What do you all do on the weekends?

8 replies

Newsenmum · 28/02/2026 13:59

I’d love to hear about your weekends - however varied they are. Sometimes I worry about what we’re doing (or not doing!) especially as many parents around where I live seem to have their days full of activities- dance classes, football matches, frequent days out to big adventure parks, birthday parties. So many holidays.

My weekends feel like groundhog day. So often the same. Kids awake around 3-5am (nightmare sleepers - that’s another thread). We are all in various states of bedhopping and watching tablets and tv. Various sorts of meltdowns and squabbling (this morning my husband walked down stairs ‘wrong’) so that took a while.
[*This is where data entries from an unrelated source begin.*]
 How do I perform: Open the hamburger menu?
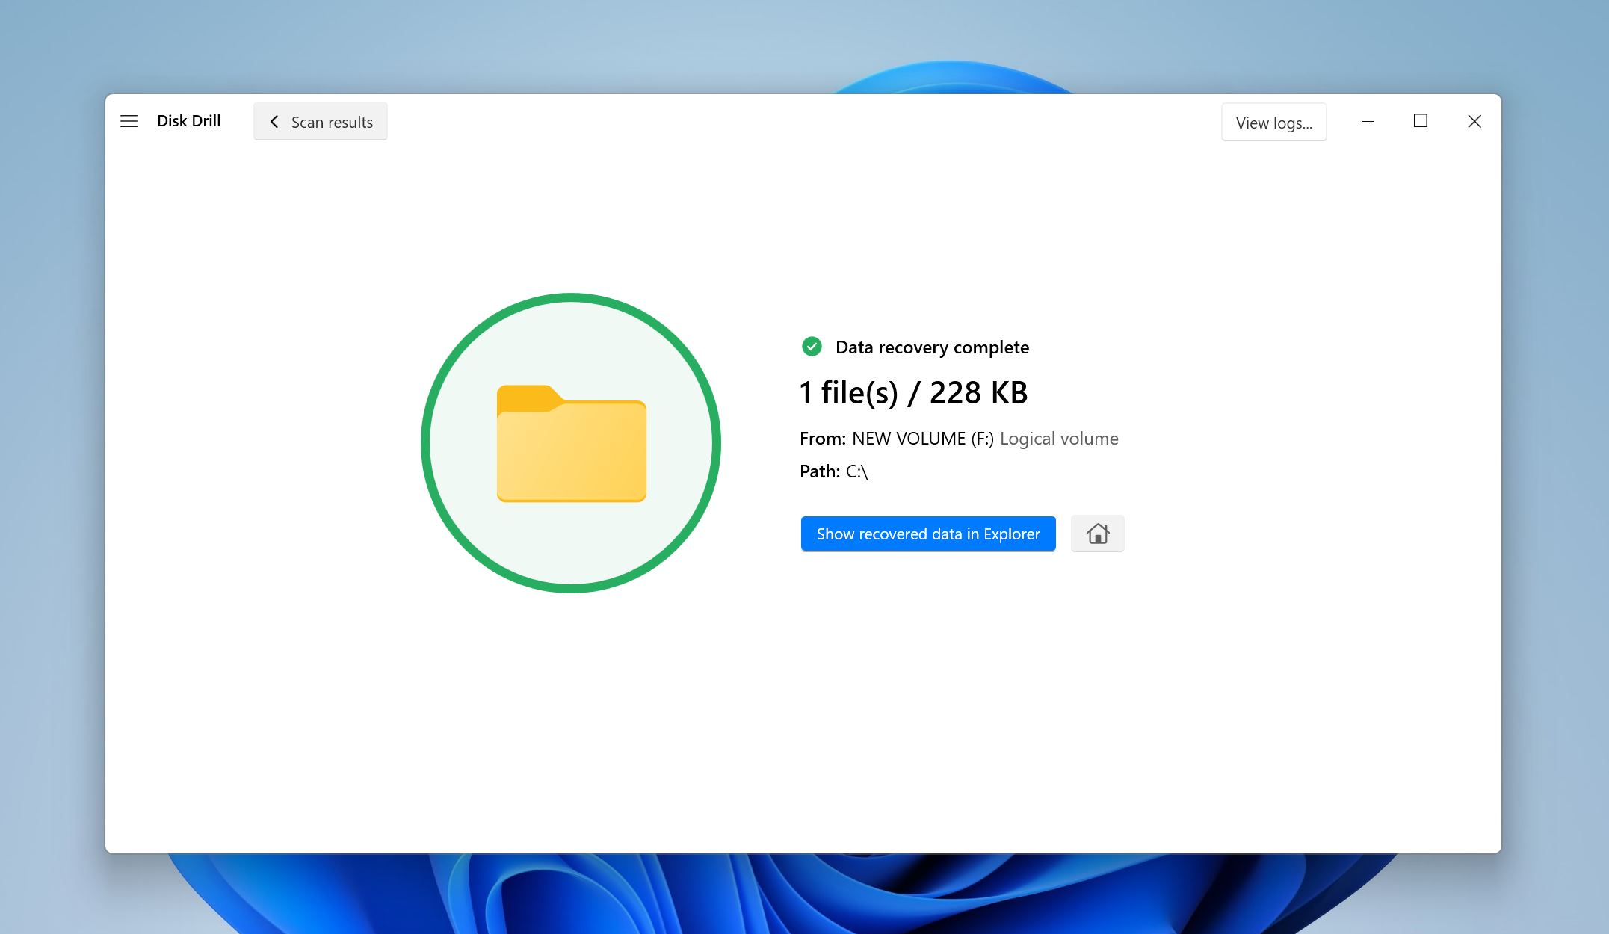click(129, 121)
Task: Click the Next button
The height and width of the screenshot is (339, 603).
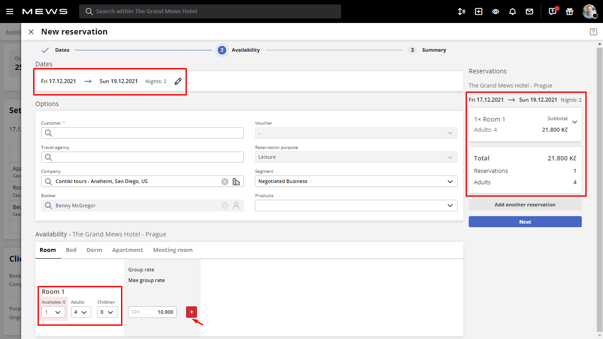Action: point(525,221)
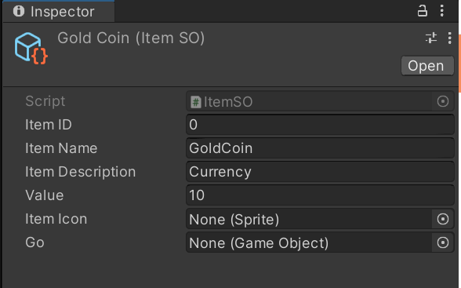Screen dimensions: 461x288
Task: Click the Item ID property label
Action: tap(49, 125)
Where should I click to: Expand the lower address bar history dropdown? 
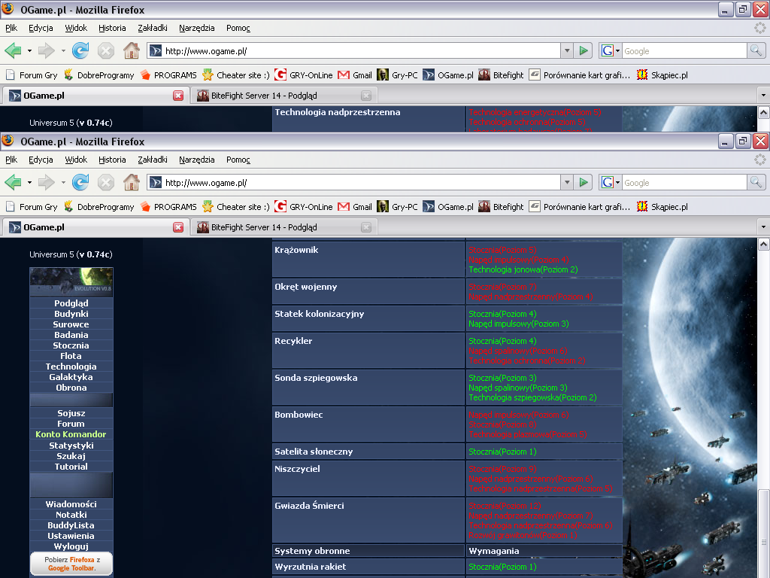567,182
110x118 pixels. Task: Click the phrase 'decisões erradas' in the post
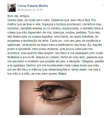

Finally got us out to our local playground around 10am after a very long morning. Extremely mixed. Back home for lunch. Youngest naps. Afternoon in garden as sun is finally out and attempting to do some chores and - wait for it - more screens. :/ I feel so guilty and also bored to tears, but there are so many places we cant go to especially to meet both needs. Im also genuinely exhausted and school child also needs a break from the week.

I had such a busy childhood in comparison.

OP posts:
ExistingonCoffee · 28/02/2026 21:14

We have quite structured weekends. DSs don’t cope without the structure and routine. Everything goes on a whiteboard in the kitchen. As you will see, my DC need a lot of sensory input and activity.

This morning DH took DS2&3 to a sports club. While they were there, DS1 had some provision from his EOTAS package.

When DH, DS2 and DS3 returned, we had lunch. Then DS1 napped, and I took some cardboard to the recycling centre while DS2 played in the garden (trampoline, football and adult climbing frame) with his friend and DS3 went on the sensory swing and used some of the other sensory equipment we have.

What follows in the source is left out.